Morris Cerullo
From RationalWiki
Morris Cerullo is a Pentecostal Christian evangelist prominent in the faith healing movement. He holds crusades in which people with serious illnesses and disabilities are encouraged to attend where Jesus allegedly "heals" them. He has used posters of people abandoning wheelchairs and crutches to promote his crusades.
Cerullo was an early and prominent promoter of the scare over Satanism which later became known by critics as Satanic Panic. Cerullo championed the testimonies of two fraudulent "ex-Satanist" fakes, John Todd and Mike Warnke, in the early 1970s, and set up a traveling mobile exhibit dubbed the "Witchmobile" where he displayed such things as occult artifacts, astrology items, Ouija boards, and Tarot cards in an attempt to warn young people to stay away from those things and to accept Jesus. Cerullo cut off his association and promotion of John Todd early on but remained closely associated with Mike Warnke until Warnke left to start his own ministry at the time of the publication of his phony memoirs, The Satan Seller.
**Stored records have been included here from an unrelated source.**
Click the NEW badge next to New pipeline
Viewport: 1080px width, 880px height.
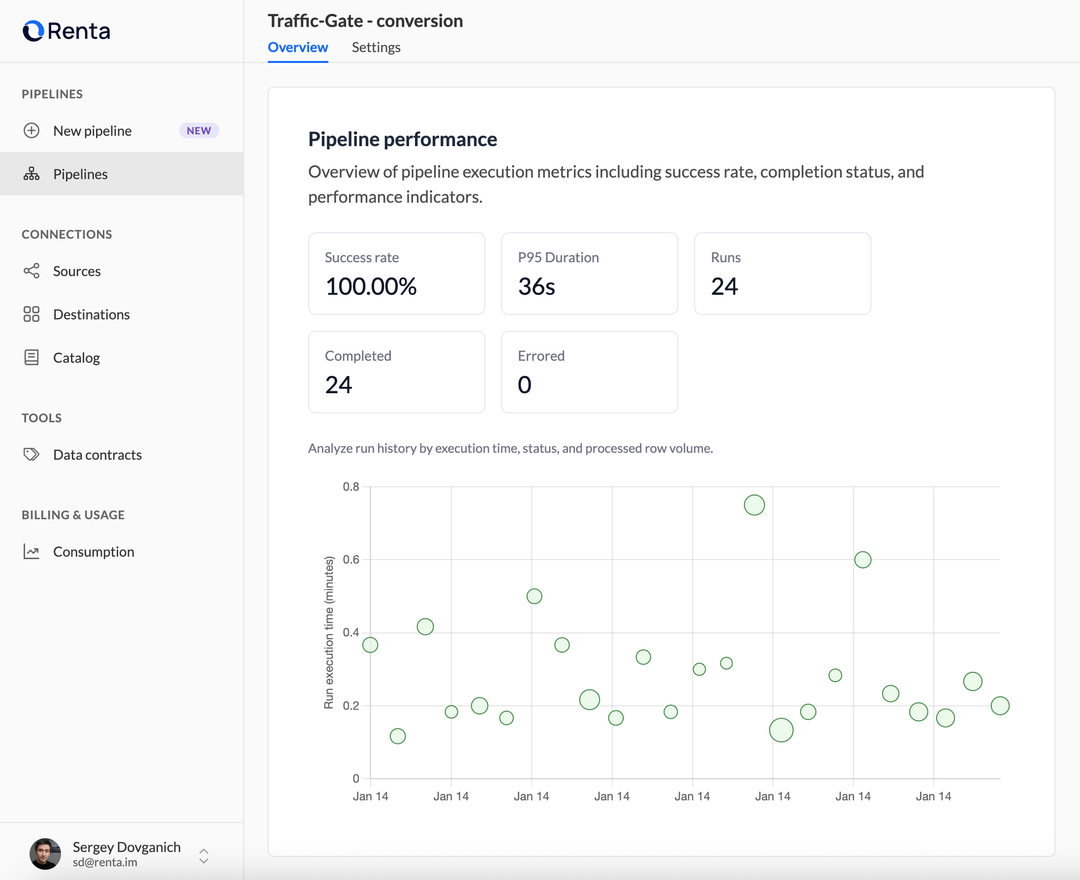point(198,130)
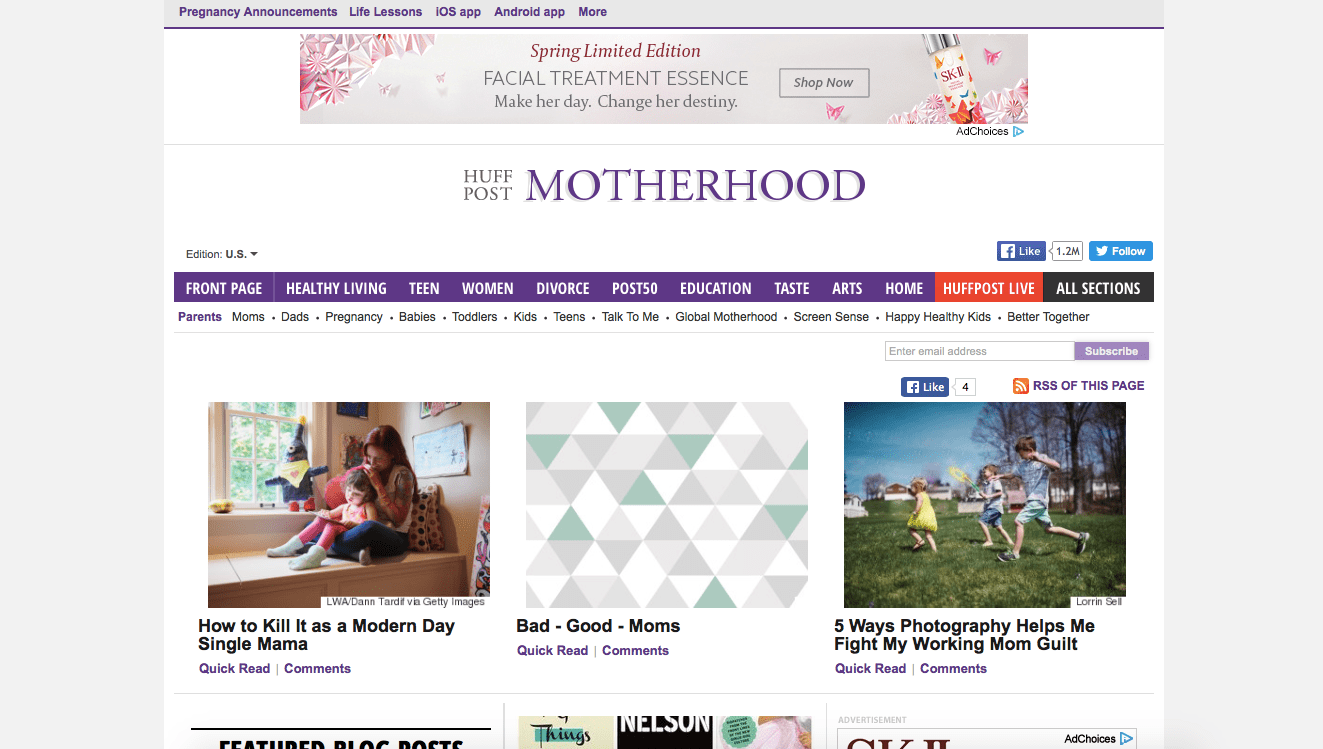
Task: Expand the More menu in the top bar
Action: (592, 12)
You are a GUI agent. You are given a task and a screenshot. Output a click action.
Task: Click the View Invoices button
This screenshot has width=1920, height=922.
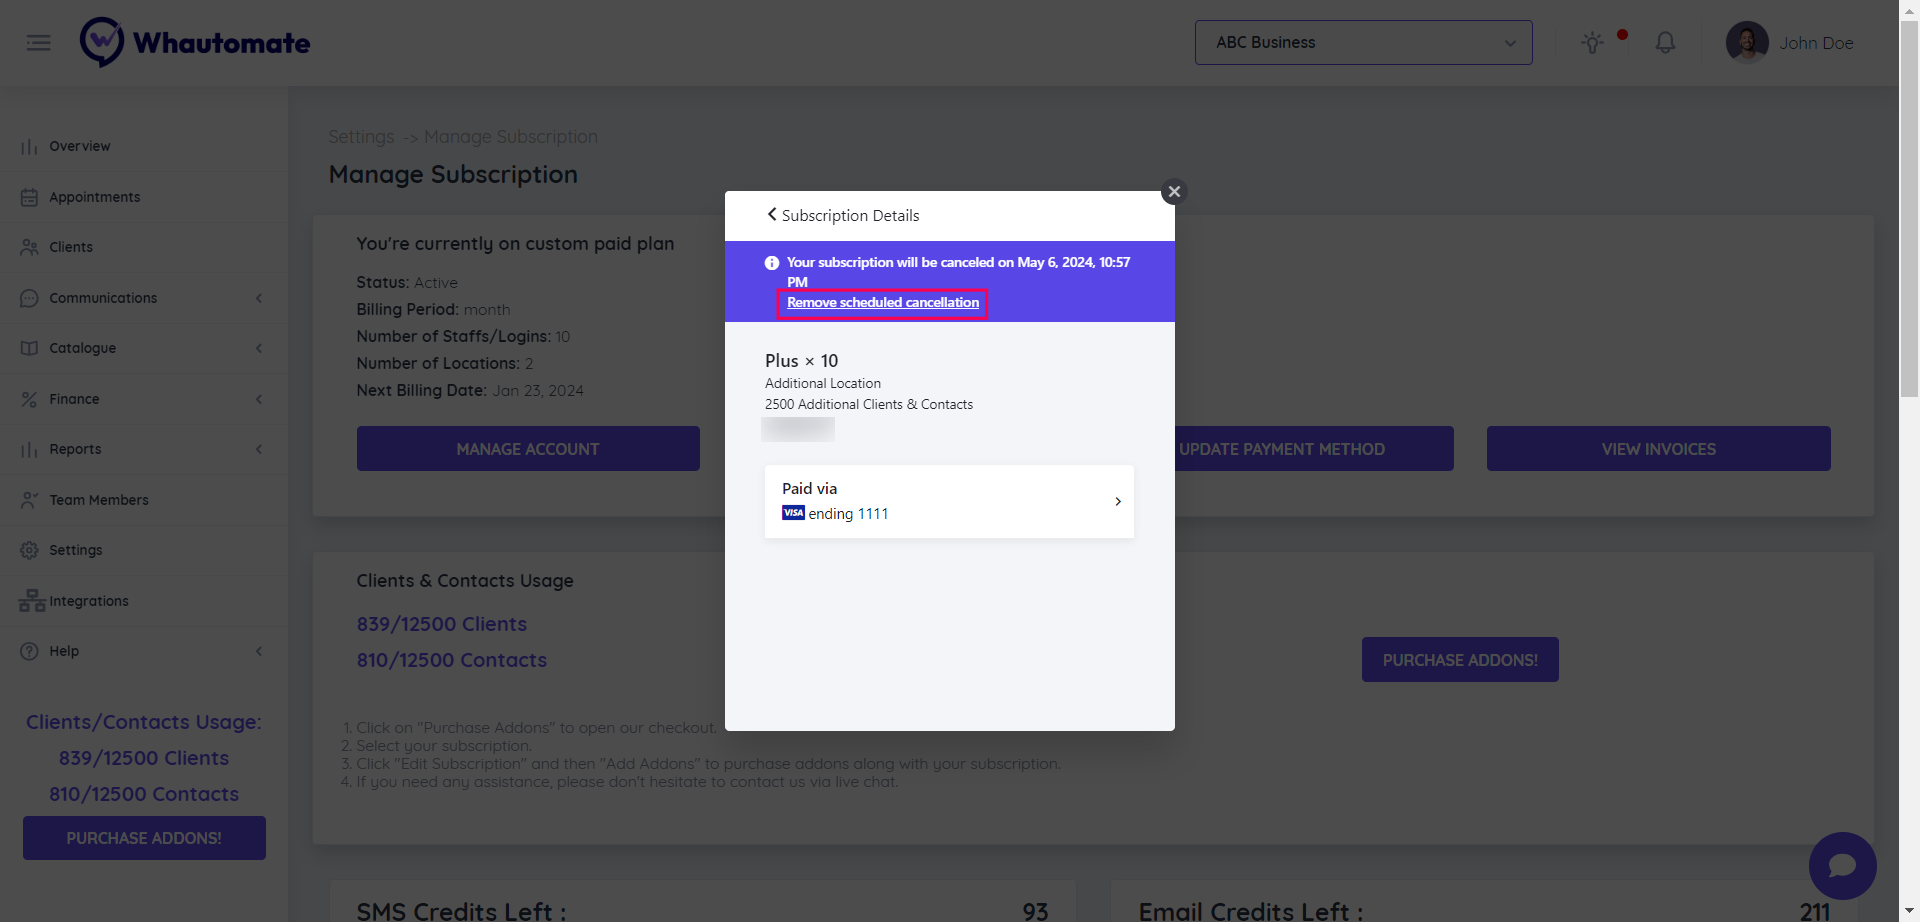tap(1658, 449)
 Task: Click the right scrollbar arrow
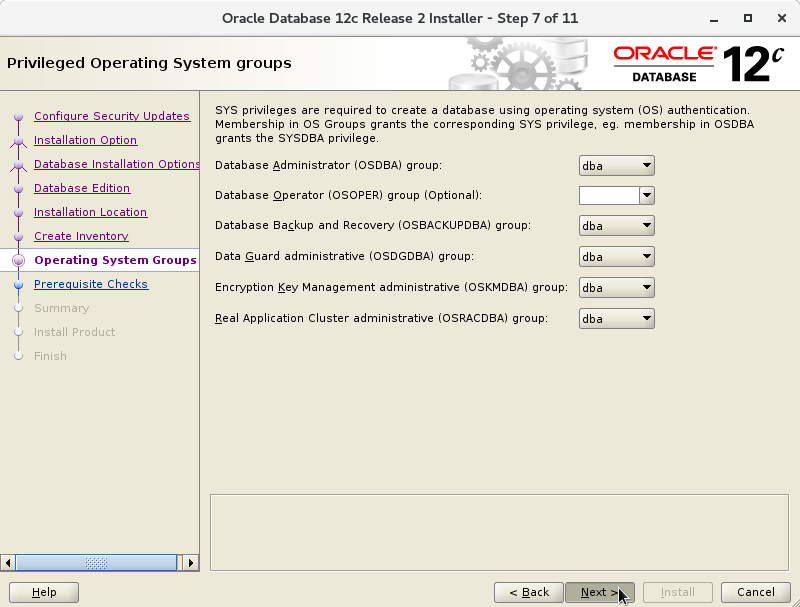coord(190,563)
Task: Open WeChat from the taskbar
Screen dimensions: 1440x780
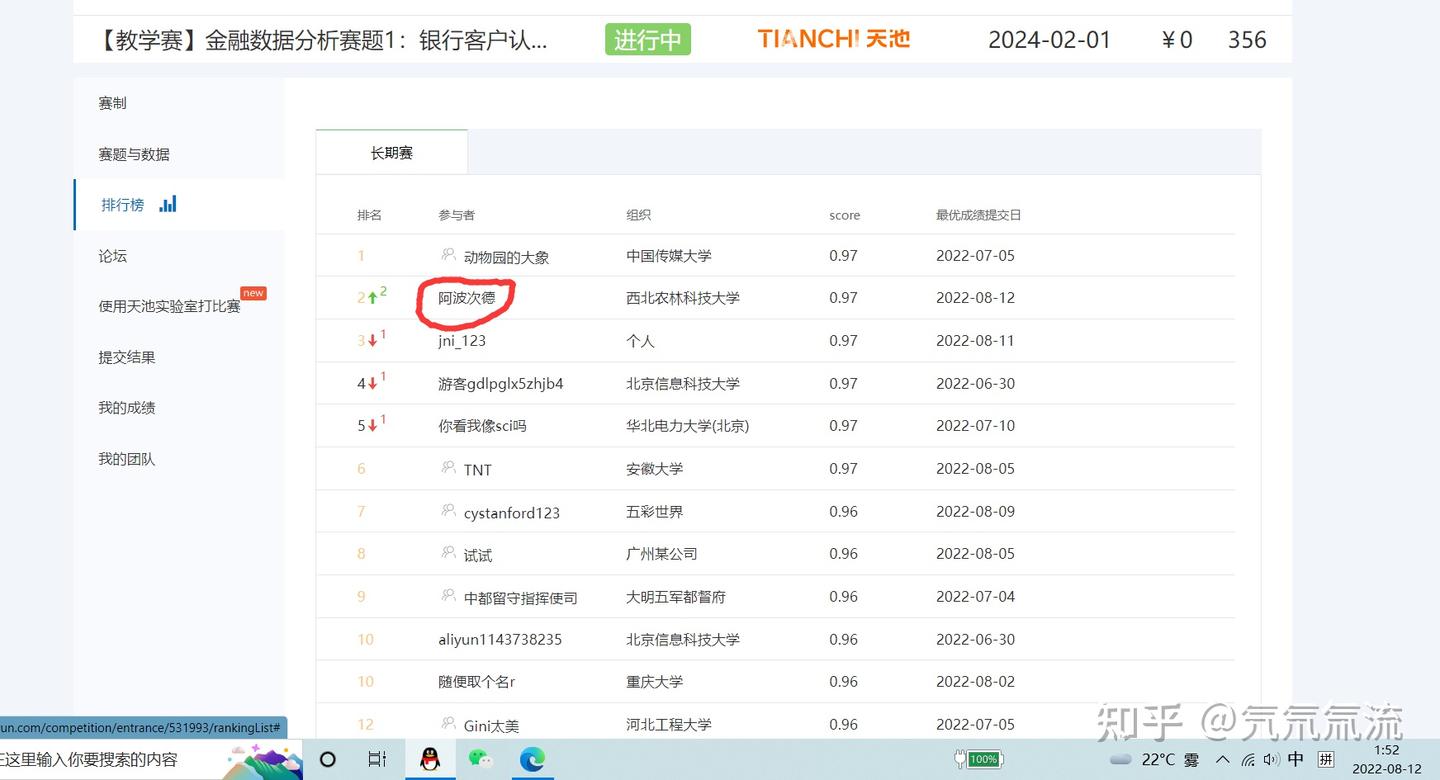Action: pyautogui.click(x=481, y=759)
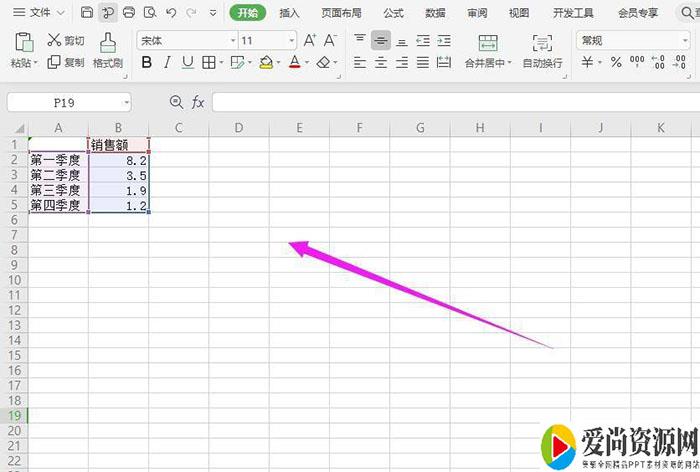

After Jim Bakker's much publicized adultery scandal, the PTL Club and Heritage USA amusement park fell into the hands of first Jerry Falwell, then Morris Cerullo. He lost the park to a Malaysian investment group in a lawsuit but retained control of the PTL television network, which he renamed the Inspirational Network (now simply known as Inspiration and run by his son, David Cerullo).
More recently, Morris Cerullo ran an ad in the U.K. in 1999 for his crusades, in which he claimed "Satanic hordes...occupied the principal palaces of power in Europe" and proclaimed homosexuality an "abomination". The channel that ran his ads was fined £20,000 over this ad.